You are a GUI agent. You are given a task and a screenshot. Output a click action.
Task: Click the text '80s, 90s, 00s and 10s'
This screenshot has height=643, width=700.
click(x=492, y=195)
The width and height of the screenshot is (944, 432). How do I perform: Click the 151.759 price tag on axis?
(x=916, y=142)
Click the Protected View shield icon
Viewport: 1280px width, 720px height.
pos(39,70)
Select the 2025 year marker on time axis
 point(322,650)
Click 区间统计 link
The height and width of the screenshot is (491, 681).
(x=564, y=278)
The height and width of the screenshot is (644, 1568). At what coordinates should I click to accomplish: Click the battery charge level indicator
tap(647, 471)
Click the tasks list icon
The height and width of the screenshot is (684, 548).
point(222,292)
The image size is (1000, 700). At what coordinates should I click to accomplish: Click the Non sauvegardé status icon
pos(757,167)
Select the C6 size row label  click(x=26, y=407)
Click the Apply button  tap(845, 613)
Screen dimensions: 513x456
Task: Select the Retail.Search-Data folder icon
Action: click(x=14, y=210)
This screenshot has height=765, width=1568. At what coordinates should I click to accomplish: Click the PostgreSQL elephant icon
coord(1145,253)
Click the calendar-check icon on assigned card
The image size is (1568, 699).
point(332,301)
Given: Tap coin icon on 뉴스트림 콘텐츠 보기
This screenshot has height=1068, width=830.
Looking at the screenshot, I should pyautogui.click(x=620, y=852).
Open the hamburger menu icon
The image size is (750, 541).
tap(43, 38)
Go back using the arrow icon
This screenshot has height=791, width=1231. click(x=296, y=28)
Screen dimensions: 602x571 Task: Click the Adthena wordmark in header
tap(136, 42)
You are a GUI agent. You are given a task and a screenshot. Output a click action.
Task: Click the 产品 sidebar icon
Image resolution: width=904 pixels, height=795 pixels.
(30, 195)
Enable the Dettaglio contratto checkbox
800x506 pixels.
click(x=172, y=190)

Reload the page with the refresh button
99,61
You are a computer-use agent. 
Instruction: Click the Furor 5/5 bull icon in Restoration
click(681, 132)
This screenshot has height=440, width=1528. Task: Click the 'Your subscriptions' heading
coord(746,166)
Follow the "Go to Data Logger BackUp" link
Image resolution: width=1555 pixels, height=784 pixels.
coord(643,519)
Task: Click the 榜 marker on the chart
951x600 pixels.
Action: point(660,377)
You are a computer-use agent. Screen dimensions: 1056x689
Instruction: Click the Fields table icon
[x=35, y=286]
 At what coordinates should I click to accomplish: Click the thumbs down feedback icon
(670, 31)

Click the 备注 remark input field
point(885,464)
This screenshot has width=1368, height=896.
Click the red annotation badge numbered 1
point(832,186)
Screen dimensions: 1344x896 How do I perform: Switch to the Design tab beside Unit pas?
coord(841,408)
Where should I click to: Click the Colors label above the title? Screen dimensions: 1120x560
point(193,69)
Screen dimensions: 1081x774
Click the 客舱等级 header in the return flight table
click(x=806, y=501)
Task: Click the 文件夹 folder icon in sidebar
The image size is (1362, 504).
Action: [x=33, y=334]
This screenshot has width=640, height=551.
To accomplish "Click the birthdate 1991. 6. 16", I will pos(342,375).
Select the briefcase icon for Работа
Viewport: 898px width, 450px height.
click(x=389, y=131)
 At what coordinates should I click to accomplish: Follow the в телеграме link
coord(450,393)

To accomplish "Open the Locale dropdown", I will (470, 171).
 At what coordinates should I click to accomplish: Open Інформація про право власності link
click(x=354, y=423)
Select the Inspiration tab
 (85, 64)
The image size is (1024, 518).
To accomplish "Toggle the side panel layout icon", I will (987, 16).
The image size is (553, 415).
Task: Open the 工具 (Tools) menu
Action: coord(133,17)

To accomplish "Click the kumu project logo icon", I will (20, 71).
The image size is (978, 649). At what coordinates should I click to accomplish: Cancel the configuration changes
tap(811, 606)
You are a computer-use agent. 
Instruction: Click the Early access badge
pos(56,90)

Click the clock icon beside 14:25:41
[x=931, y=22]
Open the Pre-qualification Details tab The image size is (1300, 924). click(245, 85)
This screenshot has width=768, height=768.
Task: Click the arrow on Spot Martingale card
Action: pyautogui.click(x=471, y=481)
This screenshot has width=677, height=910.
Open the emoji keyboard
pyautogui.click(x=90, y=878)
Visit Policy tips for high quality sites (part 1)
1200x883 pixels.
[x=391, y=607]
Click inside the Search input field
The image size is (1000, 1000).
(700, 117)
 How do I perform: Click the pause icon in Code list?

WHAT IS EXPECTED: Give the number of lines in the records where the word "list" occurs, and add nothing.

TASK OUTPUT: 2